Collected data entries
Content starts
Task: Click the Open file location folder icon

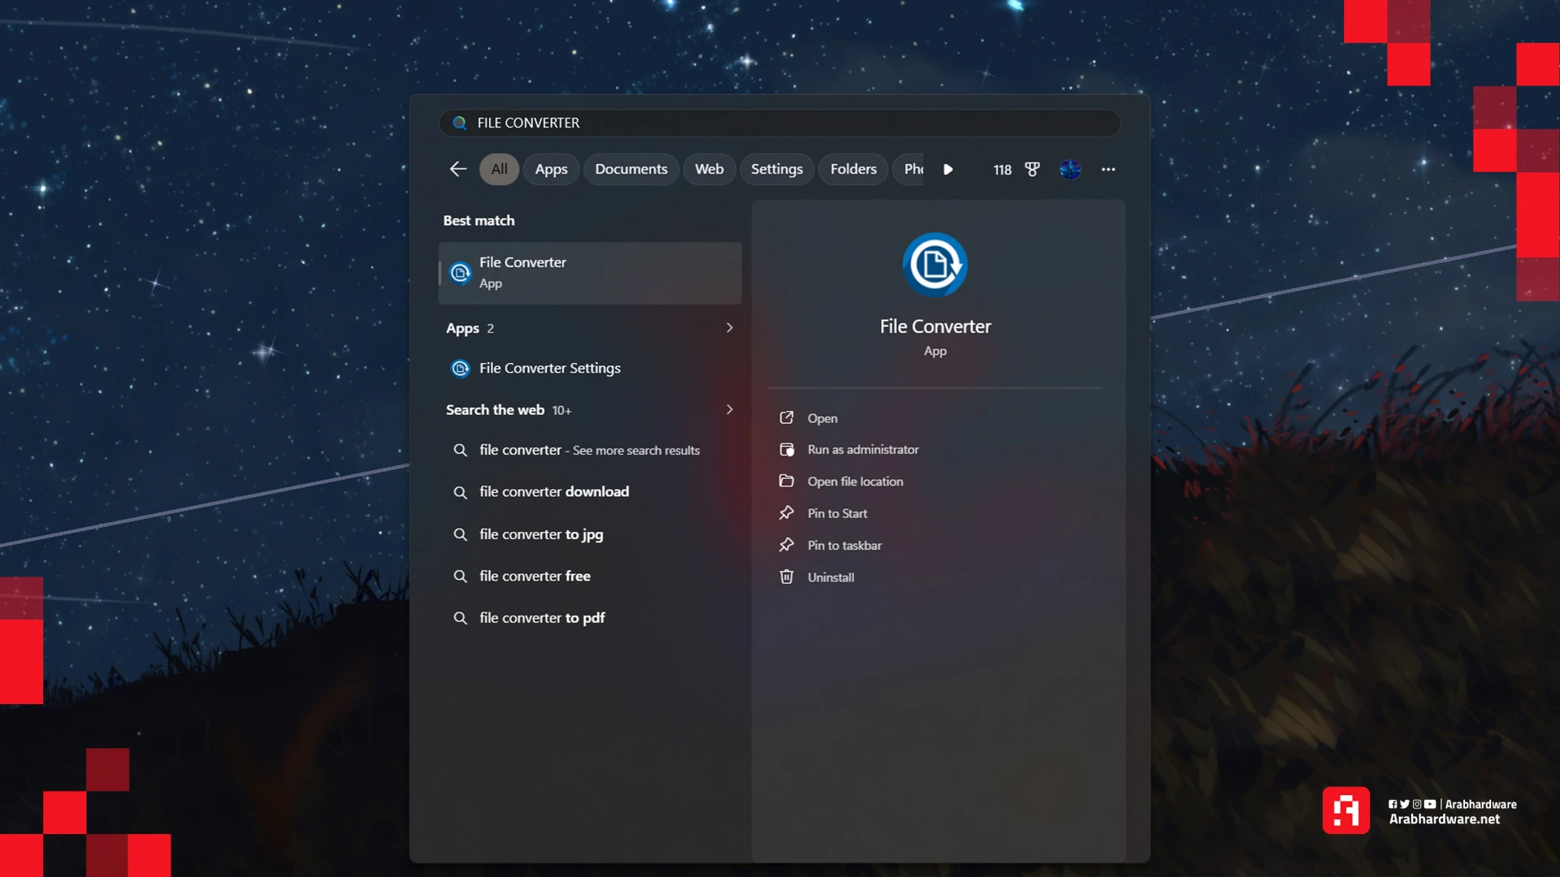Action: point(787,481)
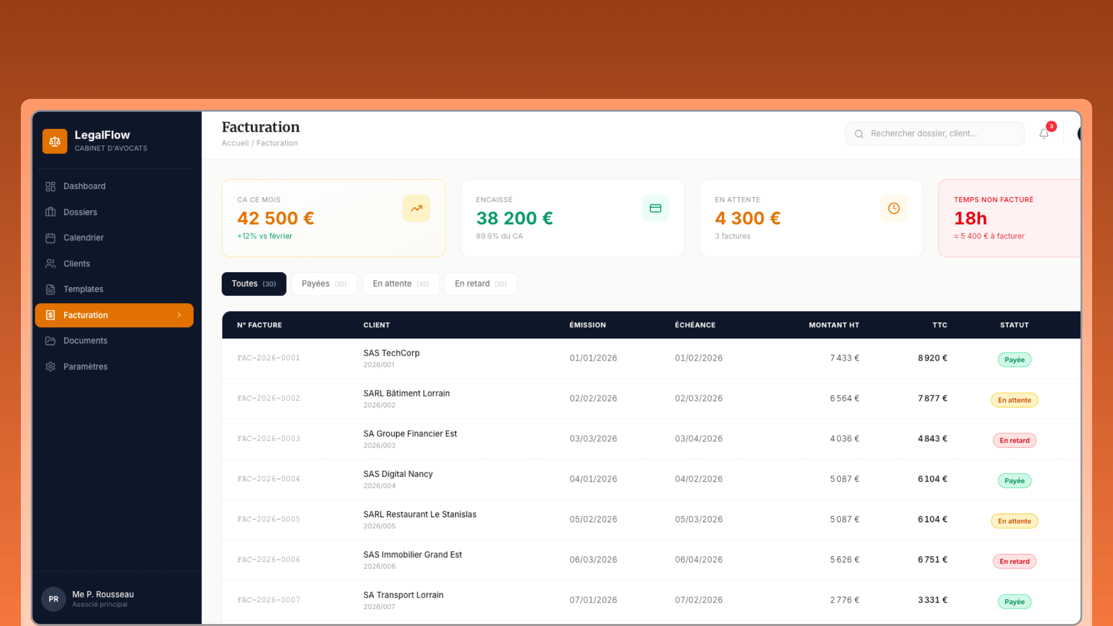Expand the Facturation chevron in the sidebar
This screenshot has height=626, width=1113.
[179, 315]
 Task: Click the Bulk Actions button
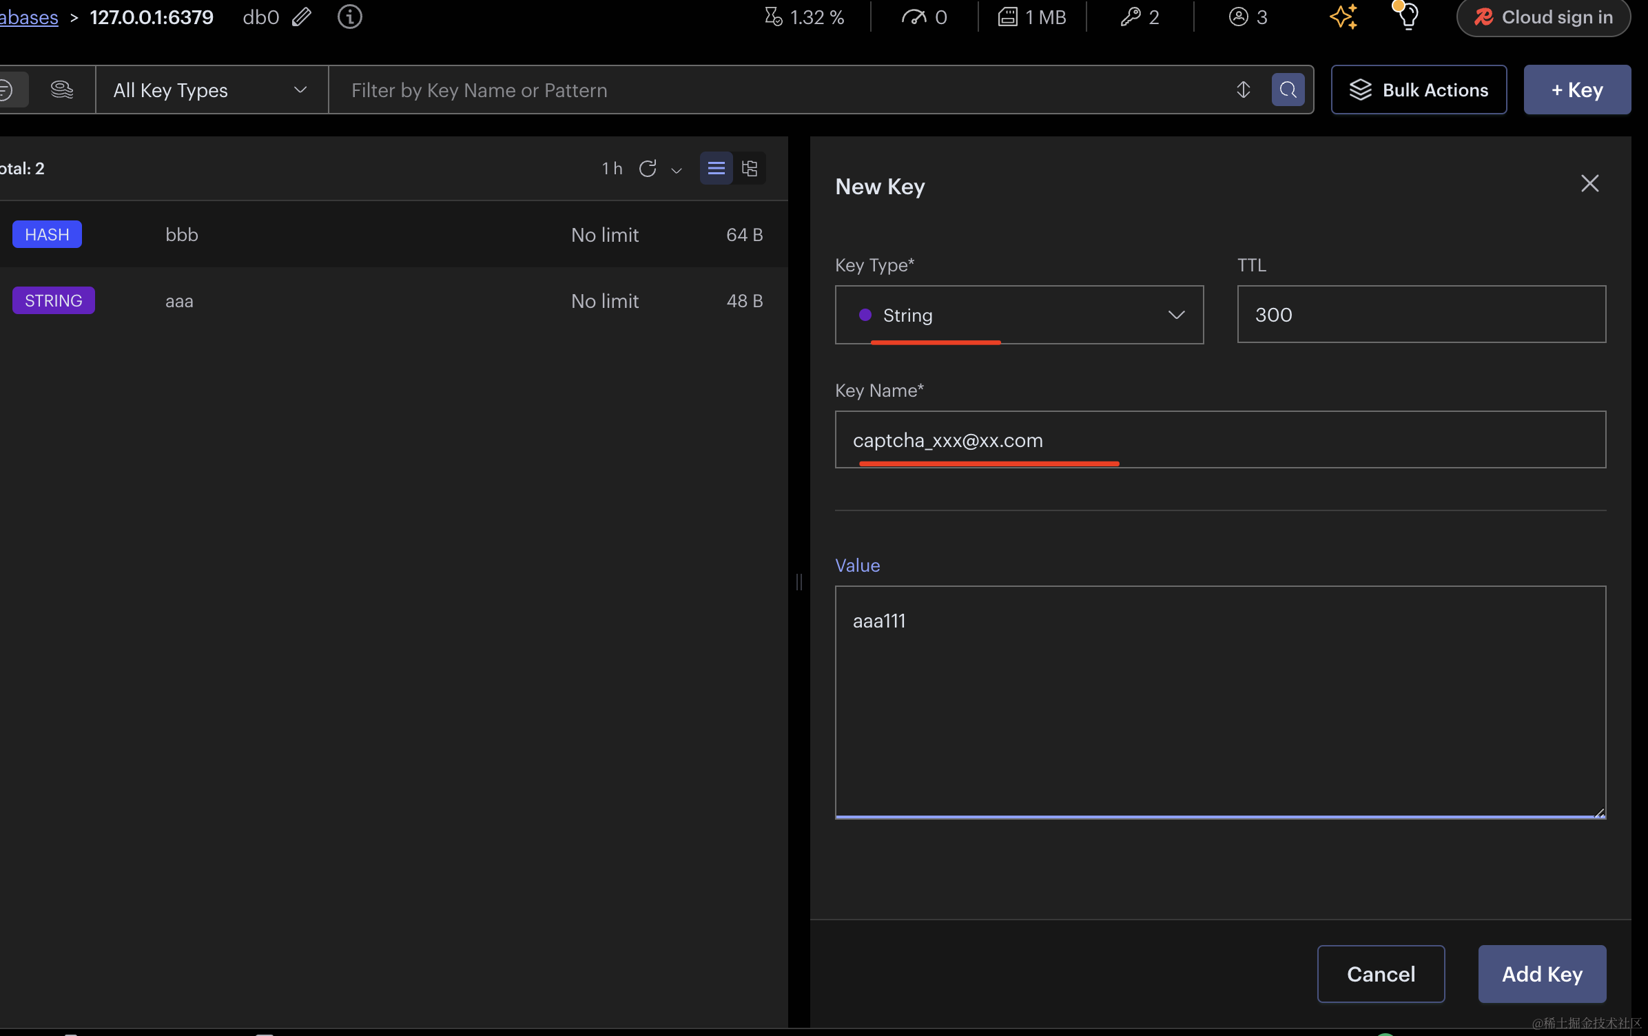tap(1418, 90)
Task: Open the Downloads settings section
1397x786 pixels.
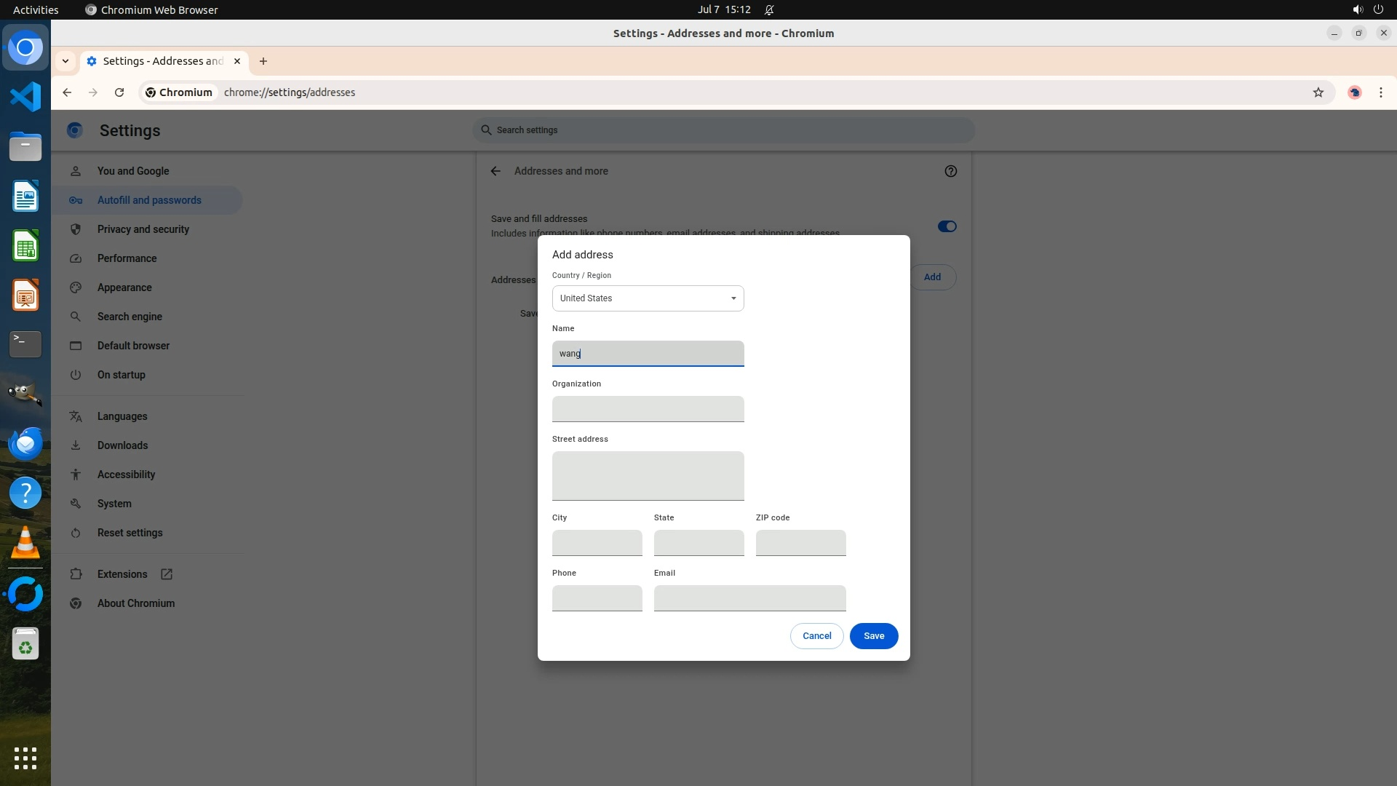Action: click(122, 445)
Content ends
WORK ORDER:
Reproduce the data above word for word, but leave the images out.

EXERCISE RESPONSE:
Task: Click the Open file location folder icon

Action: point(787,481)
Expand the Facturation chevron in the sidebar
This screenshot has height=626, width=1113.
[179, 315]
 Task: Click the Bulk Actions button
tap(1418, 90)
Task: Open the Downloads settings section
1397x786 pixels.
Action: click(122, 445)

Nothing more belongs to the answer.